この他にもairdropには種類があり、特定のサイトに登録することが条件となっていることもあります。特によく見られる条件は、Telegram上で開発元が作ったコミュニティへの参加です。ボラティリティが大きいという理由から仮想通貨を避けている人もいるかもしれません。しかし無料で貰えるのであれば損になることはありません。積極的に仮想通貨に投資していなくともairdropのためだけに、Telegramに会員登録しておくのも有効な手段になるかもしれません。

Telegramが禁止されている可能性もある

国によっては特定のSNSを禁止、制限している場合もあります。
世界的にも知名度があるFacebookでも中国ではブロックされています。仮想通貨の中では中国の介入を避けるためにFacebookへの会員登録が条件となっている銘柄も存在しているほどです。なお中国ではFacebookだけではなく、Google・Twitter・Skypeなど数多くのサイト、SNSが制限されています。

2018年4月段階で明確にTelegramを禁止している国はありません。しかしロシアの地方裁判所ではTelegramを禁止にする判決が下されました。まだ上訴の可能性があるため正確に禁止されているわけではありませんが今後禁止になる可能性はあります。

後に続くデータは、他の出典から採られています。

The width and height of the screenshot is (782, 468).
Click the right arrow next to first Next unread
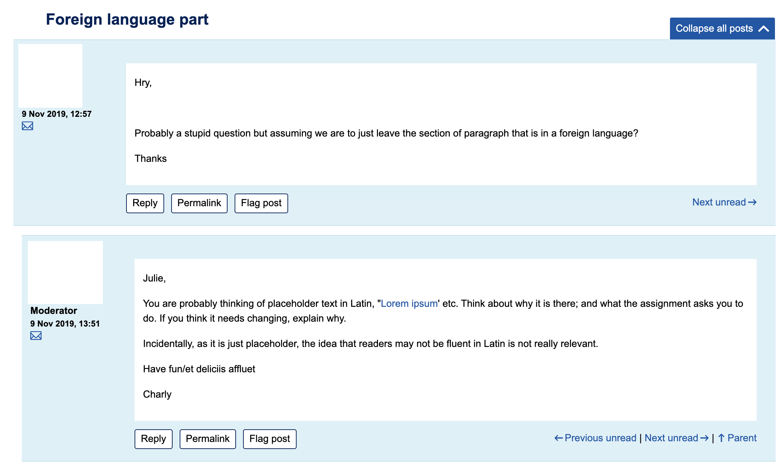point(752,202)
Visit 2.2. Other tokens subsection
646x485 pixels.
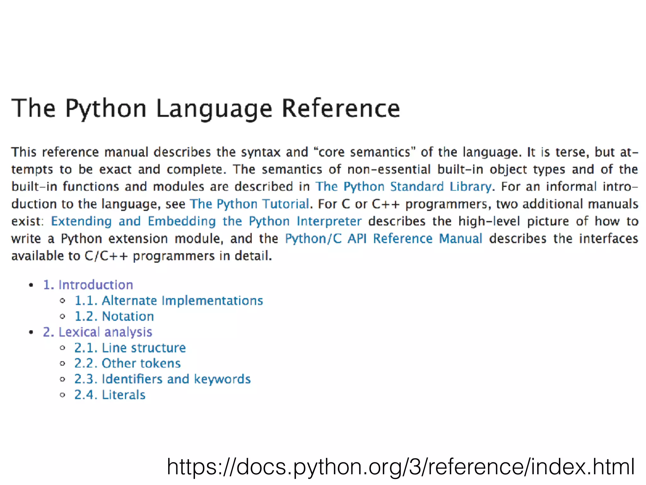pyautogui.click(x=127, y=363)
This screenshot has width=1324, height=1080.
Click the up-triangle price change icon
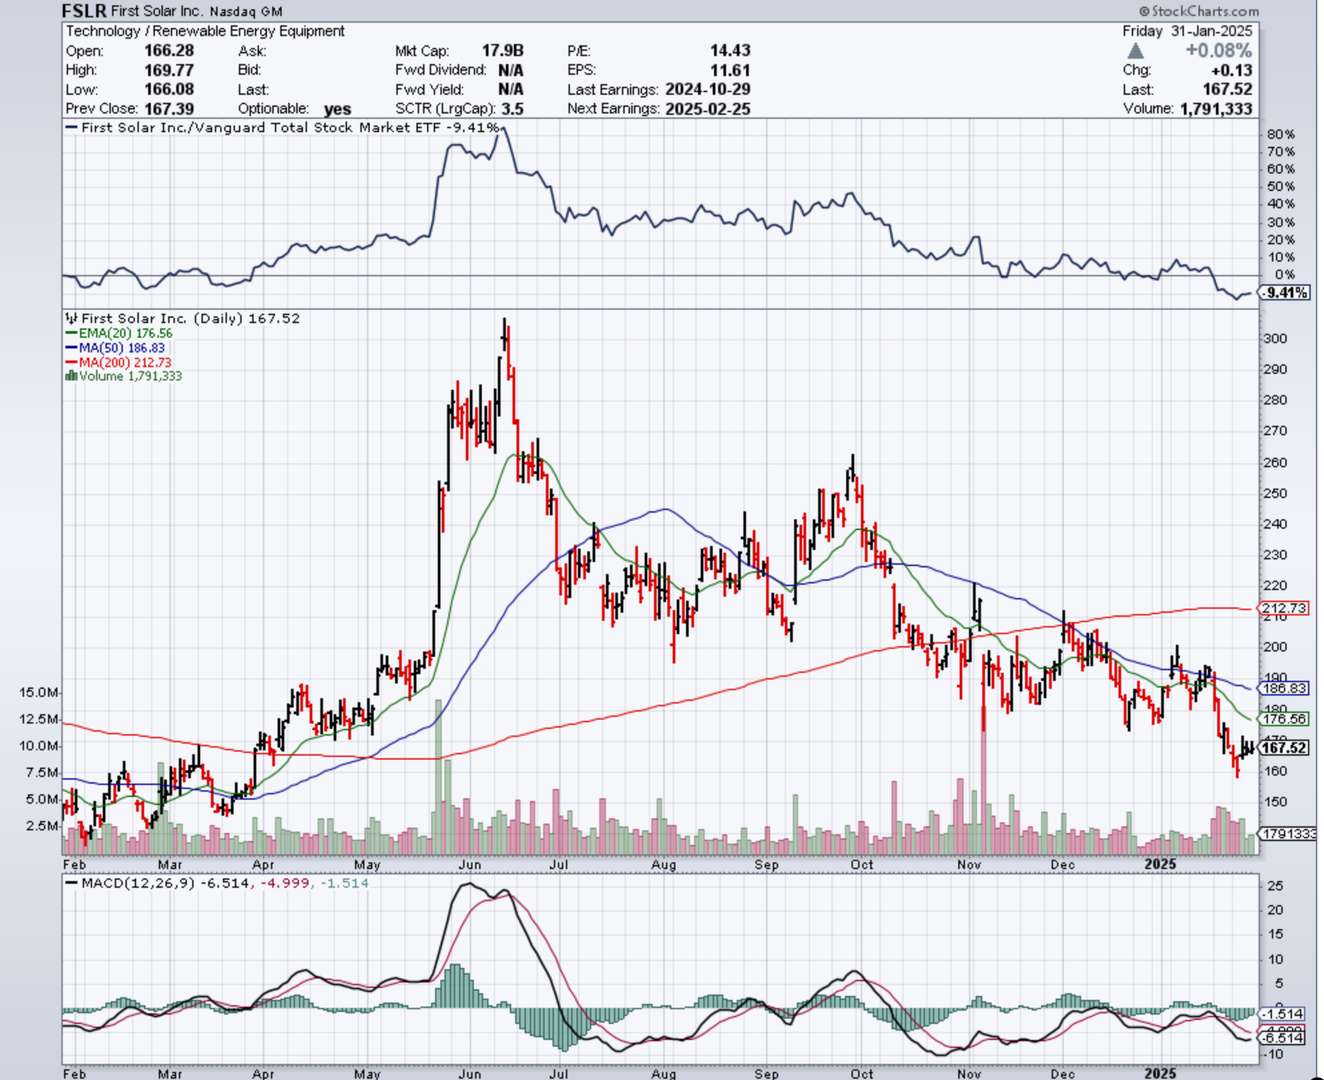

なおロシア当局によるアクセス制限は既に始まっており、Bleeping Computerによると1,600万件ものIPアドレスがブロックされているようです。ロシア以外にはイランが、Telegramを禁止するという噂もありました。ですが2018年4月にイラン大統領Hassan Rouhani氏はTelegramを禁止する予定はないと明言しています。